7 JUNE 2008, Page 50

Hip-hop hell

Marcus Berkmann

Iwas on a number 43 bus the other afternoon, on a sparsely populated top deck, on my way to pick up my daughter from school, when three teenage boys came upstairs. If you travel on buses as much as I do (having never learnt to drive), you assess the potential for trouble in fellow passengers in a split-second, and these boys looked harmless enough. They were black and a bit cocky and wore baseball caps at very precisely calibrated silly angles, but they were noisy and cheerful — it’s the sullen, glowering ones you need to watch out for. A stop or two later, opposite the ancient crumbling charms of the Holloway Odeon, one of them switched on a radio and bloody awful hip-hop started blaring out. They were sitting at the back, as teenagers are compelled to by custom and raging hormones, and everyone in front of them went rigid, with what I’d like to think of as a cocktail of emotional responses. Needless to say none of us said or did anything. One woman gave them a sharp look, but she was going down the stairs at the time, so she was safe. A stop or two later the boys themselves left the bus, distributing defiant looks to the rest of the passengers, as though challenging them to respond. But there was no violence there, merely rebelliousness, stroppiness, the disinclination to play by the rules. It really was delightful to see them go.
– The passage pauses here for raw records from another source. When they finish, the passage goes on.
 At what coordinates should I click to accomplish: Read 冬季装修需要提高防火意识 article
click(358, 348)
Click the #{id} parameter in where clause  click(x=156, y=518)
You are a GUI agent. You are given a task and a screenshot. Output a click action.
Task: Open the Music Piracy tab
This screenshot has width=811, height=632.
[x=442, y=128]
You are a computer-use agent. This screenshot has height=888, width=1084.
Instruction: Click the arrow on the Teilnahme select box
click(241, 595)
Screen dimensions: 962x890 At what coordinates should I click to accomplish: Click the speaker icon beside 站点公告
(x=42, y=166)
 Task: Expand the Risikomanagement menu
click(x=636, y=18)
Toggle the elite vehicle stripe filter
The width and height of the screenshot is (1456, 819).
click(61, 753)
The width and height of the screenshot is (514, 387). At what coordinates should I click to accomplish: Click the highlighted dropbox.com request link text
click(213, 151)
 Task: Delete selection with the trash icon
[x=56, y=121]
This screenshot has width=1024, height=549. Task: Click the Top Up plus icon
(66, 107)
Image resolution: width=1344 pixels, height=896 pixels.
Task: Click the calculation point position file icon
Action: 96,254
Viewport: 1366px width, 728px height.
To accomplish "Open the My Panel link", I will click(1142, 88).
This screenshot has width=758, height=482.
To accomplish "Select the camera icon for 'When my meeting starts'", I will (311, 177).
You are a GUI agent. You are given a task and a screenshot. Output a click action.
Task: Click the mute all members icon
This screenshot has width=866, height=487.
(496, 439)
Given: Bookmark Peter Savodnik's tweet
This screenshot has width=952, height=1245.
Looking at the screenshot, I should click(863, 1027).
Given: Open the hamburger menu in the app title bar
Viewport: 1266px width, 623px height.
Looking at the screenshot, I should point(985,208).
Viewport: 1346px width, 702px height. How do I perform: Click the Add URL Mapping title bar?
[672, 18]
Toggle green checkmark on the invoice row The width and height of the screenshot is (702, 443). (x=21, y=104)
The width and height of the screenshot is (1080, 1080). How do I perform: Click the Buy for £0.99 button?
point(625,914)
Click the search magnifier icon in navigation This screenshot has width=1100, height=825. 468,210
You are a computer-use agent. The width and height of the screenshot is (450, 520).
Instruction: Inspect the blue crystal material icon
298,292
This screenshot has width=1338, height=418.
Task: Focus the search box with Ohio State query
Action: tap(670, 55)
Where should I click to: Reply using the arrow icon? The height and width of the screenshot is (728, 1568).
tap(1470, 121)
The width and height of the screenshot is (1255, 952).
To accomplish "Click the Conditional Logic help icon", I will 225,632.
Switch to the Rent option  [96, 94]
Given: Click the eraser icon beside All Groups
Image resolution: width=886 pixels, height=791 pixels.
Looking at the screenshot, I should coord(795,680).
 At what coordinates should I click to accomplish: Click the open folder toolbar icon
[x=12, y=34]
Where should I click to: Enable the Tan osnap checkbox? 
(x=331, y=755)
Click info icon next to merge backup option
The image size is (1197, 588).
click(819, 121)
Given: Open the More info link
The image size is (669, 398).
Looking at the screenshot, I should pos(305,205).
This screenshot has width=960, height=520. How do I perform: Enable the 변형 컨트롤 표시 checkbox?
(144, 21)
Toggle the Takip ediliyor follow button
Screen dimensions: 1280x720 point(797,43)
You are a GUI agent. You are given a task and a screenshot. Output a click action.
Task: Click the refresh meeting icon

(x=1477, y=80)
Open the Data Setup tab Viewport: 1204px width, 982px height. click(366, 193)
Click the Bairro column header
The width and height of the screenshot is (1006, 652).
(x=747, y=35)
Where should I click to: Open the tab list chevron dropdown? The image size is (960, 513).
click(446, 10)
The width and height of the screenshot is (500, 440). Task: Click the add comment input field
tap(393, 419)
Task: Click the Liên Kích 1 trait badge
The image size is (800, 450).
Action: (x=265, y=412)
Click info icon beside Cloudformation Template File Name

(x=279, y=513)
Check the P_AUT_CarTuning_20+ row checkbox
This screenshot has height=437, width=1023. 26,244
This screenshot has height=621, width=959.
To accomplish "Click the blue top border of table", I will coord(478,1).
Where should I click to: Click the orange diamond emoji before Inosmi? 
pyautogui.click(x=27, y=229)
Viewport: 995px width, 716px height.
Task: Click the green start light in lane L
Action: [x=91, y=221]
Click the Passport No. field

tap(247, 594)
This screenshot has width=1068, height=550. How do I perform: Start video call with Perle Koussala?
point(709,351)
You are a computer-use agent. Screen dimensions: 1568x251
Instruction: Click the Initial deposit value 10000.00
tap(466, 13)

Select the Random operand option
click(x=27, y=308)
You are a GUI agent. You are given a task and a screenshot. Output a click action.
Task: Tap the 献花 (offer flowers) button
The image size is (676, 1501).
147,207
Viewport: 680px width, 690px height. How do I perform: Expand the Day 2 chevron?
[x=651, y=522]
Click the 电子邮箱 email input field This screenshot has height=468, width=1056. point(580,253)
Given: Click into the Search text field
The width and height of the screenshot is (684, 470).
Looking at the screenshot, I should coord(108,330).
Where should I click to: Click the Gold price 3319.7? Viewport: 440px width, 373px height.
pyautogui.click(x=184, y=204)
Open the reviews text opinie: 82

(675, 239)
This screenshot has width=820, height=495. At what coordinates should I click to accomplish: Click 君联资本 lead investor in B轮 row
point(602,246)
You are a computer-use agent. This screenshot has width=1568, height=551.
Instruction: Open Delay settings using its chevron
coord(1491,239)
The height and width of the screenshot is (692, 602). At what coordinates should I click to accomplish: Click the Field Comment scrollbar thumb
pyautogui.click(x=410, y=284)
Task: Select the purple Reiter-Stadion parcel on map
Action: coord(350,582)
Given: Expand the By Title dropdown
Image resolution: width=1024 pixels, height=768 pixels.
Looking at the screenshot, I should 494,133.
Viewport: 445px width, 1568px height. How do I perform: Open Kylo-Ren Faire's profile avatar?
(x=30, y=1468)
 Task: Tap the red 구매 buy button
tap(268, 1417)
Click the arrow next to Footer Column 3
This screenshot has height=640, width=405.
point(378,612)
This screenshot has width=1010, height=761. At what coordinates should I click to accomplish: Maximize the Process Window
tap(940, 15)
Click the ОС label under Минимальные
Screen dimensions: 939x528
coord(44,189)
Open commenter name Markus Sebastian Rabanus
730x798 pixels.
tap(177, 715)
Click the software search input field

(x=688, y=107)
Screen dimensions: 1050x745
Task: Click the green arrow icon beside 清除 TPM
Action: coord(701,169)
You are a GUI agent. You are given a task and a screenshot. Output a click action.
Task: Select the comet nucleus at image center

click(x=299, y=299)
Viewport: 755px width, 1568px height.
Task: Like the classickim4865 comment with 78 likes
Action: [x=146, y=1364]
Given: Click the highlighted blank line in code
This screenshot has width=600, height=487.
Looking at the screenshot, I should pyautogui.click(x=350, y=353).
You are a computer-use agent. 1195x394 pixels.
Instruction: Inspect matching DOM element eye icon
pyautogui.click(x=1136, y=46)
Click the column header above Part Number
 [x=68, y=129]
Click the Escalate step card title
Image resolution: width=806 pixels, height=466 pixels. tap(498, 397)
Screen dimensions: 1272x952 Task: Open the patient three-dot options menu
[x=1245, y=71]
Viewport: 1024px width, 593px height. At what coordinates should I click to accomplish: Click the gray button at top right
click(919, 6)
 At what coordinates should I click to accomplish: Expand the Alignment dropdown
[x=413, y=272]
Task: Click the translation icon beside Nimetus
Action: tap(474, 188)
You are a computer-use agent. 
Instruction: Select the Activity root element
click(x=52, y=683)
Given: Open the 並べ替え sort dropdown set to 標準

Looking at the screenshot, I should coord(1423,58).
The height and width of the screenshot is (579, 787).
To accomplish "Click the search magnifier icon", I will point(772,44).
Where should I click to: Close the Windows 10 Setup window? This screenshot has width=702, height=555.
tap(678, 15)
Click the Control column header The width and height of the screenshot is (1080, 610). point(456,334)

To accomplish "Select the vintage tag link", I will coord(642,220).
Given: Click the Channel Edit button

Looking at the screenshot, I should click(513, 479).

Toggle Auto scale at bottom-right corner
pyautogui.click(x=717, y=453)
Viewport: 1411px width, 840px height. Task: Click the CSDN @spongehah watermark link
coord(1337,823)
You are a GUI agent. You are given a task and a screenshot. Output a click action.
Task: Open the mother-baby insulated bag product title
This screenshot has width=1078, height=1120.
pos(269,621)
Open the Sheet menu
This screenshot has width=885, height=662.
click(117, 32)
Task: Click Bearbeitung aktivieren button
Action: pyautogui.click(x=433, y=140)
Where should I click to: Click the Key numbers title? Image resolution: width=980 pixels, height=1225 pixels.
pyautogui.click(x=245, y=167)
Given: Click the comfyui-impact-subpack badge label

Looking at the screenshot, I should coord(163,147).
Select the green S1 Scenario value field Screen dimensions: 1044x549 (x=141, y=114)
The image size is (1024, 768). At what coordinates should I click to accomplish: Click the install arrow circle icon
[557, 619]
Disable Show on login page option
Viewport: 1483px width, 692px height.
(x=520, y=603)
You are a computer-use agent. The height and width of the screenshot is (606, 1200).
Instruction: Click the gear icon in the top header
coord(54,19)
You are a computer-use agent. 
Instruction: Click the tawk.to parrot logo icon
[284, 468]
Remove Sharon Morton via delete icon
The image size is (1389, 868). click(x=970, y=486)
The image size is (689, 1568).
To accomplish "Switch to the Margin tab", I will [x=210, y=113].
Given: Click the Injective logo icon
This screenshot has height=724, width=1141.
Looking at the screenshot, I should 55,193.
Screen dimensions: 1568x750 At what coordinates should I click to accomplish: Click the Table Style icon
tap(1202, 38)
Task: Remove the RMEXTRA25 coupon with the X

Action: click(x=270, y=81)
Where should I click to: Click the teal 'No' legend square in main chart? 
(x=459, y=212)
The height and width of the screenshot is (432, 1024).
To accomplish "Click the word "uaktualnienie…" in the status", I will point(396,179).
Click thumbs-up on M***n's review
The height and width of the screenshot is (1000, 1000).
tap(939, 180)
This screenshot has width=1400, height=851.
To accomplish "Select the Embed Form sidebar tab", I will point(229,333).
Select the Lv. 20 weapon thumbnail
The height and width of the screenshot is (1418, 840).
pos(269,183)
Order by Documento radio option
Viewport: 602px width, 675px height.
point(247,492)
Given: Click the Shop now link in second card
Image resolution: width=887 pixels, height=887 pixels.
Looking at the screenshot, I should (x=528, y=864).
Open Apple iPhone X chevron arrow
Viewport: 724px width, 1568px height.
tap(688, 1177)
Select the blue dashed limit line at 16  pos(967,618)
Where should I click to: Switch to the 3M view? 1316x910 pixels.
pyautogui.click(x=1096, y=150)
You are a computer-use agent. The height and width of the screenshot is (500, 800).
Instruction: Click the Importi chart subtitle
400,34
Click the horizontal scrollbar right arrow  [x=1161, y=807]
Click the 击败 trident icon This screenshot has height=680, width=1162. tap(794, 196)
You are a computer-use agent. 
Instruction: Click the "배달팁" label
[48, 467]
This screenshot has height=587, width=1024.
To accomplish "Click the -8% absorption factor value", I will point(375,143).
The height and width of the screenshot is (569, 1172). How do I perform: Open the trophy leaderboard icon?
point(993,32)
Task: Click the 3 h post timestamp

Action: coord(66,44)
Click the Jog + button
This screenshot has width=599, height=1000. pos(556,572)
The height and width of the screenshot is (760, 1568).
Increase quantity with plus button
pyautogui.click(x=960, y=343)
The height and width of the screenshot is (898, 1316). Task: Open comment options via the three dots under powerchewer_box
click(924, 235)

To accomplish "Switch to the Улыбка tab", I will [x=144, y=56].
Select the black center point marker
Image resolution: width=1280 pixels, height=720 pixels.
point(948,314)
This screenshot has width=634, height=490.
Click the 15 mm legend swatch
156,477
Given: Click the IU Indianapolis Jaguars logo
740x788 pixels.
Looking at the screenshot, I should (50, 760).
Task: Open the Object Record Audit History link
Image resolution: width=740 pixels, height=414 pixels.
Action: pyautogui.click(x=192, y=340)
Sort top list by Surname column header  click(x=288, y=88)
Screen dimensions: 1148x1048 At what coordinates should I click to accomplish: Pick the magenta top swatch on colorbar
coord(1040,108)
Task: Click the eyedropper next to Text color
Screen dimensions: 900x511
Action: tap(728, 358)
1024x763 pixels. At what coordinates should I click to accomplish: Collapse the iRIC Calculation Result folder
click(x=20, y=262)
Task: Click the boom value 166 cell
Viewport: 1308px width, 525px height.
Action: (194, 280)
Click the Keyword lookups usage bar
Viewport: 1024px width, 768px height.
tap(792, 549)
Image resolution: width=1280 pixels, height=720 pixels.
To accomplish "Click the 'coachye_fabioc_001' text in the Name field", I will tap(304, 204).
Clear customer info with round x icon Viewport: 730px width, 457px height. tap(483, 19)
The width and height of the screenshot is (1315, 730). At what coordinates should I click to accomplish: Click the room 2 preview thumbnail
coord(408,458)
Afterwards, it occurred to me that only hip-hop could have done this. If they had played the most recent Oasis album, not only would we have all been very surprised, but we would have marked them down as fools or dolts, who really should listen to something more edifying. Hip-hop, though, is a self-evidently ugly music — jagged, harsh, aggressive — and after 20 years in the mainstream, it hasn’t moderated any of these characteristics one jot. I have given it a go, I really have, but with the exception of the occasional OutKast single, I can’t be doing with it. Which is unusual, as most types of music give me something, and many give me everything. I talked to several fellow music obsessives — all, admittedly, white middleclass men in their forties — and it turned out that this response was not unusual. One said rather forcefully that he liked hip-hop, with the same look of challenge in his eyes as those teenagers, but he also listens all the time to godawful modern jazz and his life is falling to bits, so I was willing to make an exception. But most of the others felt as I did. They knew all about hip-hop, had given it a go, couldn’t get on with it and, in most cases, had returned with relief to white blokes with guitars. There was just the feeling, untinged by strong prejudice, that This Isn’t For Me.

Is there anything racist about this? Of course not, we agreed. Well, it might be for some people but it wasn’t for us. Perish the thought. Nonetheless, it’s unusual in today’s throbbing pop marketplace for any genre or sub-genre to spark such strong feelings. You really like hip-hop or you really don’t. Everything else seems to span the age-groups and the nations. On Radio Two the other day a small boy rang Chris Evans with a request. He was as bourgeois as they come, in daddy’s car driving back from a family holiday in Cornwall. And it was daddy’s request: ‘Teenage Kicks’ by the Undertones. It’s like Don Henley seeing a Deadhead sticker on a Cadillac. Anyone can like anything. It’s allowed.

Hip-hop is different. One of its primary purposes, I’d suggest, is to annoy people on buses. Teenagers can play it knowing that most grown-ups will hate it; black people can play it knowing most white people will hate it; men can play it knowing most women will hate it. If you play hip-hop in your convertible, to what extent are you enjoying the music and to what extent are you declaring something about yourself to the wider world? Maybe that’s not the way to think about it: maybe the two are utterly intertwined. What’s clear is that it works: hip-hop is a gigantic industry, staggeringly lucrative, which has constantly and cleverly renewed itself over 20 years. You have to admire it, if only from a distance. At least one double-decker-bus length will do for me.